## Set task:
Set down the following listing again without changing any of its lines.

## Records to process:
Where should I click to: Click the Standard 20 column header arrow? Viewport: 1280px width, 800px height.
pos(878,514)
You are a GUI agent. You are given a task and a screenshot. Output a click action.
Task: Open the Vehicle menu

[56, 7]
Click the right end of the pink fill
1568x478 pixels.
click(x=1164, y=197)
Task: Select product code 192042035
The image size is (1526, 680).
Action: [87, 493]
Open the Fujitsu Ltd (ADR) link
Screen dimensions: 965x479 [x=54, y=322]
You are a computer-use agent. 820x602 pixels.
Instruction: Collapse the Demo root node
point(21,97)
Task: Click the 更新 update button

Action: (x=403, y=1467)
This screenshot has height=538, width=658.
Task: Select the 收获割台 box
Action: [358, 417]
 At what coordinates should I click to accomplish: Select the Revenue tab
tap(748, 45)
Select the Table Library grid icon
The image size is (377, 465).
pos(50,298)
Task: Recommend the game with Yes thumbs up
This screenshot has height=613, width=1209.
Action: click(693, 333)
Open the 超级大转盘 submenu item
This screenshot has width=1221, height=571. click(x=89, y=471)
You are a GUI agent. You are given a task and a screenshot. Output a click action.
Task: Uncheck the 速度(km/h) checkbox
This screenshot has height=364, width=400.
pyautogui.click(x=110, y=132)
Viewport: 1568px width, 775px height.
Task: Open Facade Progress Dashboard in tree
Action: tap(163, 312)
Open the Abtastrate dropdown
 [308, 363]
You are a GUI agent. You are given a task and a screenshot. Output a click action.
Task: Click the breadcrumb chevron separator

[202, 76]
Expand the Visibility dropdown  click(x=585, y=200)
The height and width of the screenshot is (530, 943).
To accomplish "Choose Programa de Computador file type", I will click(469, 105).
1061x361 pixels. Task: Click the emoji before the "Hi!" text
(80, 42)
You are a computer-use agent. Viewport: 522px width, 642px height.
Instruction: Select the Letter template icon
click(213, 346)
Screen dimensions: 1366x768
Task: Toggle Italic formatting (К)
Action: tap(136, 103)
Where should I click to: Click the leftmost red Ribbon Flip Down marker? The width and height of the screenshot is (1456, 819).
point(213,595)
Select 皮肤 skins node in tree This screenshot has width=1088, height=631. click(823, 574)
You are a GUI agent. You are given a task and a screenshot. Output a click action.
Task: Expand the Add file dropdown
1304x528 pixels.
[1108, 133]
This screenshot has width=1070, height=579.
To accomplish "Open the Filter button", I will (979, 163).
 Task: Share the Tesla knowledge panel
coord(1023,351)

## Result of this task:
Where should I click to: Click the Standard 20 column header arrow? Viewport: 1280px width, 800px height.
pos(878,514)
You are a GUI agent. You are given a task and a screenshot. Output a click action.
Task: Open the Vehicle menu

[56, 7]
Click the right end of the pink fill
1568x478 pixels.
click(x=1164, y=197)
Task: Select product code 192042035
The image size is (1526, 680).
Action: [87, 493]
Open the Fujitsu Ltd (ADR) link
Screen dimensions: 965x479 [x=54, y=322]
You are a computer-use agent. 820x602 pixels.
Instruction: Collapse the Demo root node
point(21,97)
Task: Click the 更新 update button

Action: (x=403, y=1467)
This screenshot has height=538, width=658.
Task: Select the 收获割台 box
Action: [358, 417]
 At what coordinates should I click to accomplish: Select the Revenue tab
tap(748, 45)
Select the Table Library grid icon
The image size is (377, 465).
pos(50,298)
Task: Recommend the game with Yes thumbs up
This screenshot has height=613, width=1209.
Action: click(693, 333)
Open the 超级大转盘 submenu item
This screenshot has width=1221, height=571. click(x=89, y=471)
You are a GUI agent. You are given a task and a screenshot. Output a click action.
Task: Uncheck the 速度(km/h) checkbox
This screenshot has height=364, width=400.
pyautogui.click(x=110, y=132)
Viewport: 1568px width, 775px height.
Task: Open Facade Progress Dashboard in tree
Action: tap(163, 312)
Open the Abtastrate dropdown
 [308, 363]
You are a GUI agent. You are given a task and a screenshot. Output a click action.
Task: Click the breadcrumb chevron separator

[202, 76]
Expand the Visibility dropdown  click(x=585, y=200)
The height and width of the screenshot is (530, 943).
To accomplish "Choose Programa de Computador file type", I will click(469, 105).
1061x361 pixels. Task: Click the emoji before the "Hi!" text
(80, 42)
You are a computer-use agent. Viewport: 522px width, 642px height.
Instruction: Select the Letter template icon
click(213, 346)
Screen dimensions: 1366x768
Task: Toggle Italic formatting (К)
Action: tap(136, 103)
Where should I click to: Click the leftmost red Ribbon Flip Down marker? The width and height of the screenshot is (1456, 819).
point(213,595)
Select 皮肤 skins node in tree This screenshot has width=1088, height=631. click(823, 574)
You are a GUI agent. You are given a task and a screenshot. Output a click action.
Task: Expand the Add file dropdown
1304x528 pixels.
[1108, 133]
This screenshot has width=1070, height=579.
To accomplish "Open the Filter button", I will (979, 163).
 Task: Share the Tesla knowledge panel
coord(1023,351)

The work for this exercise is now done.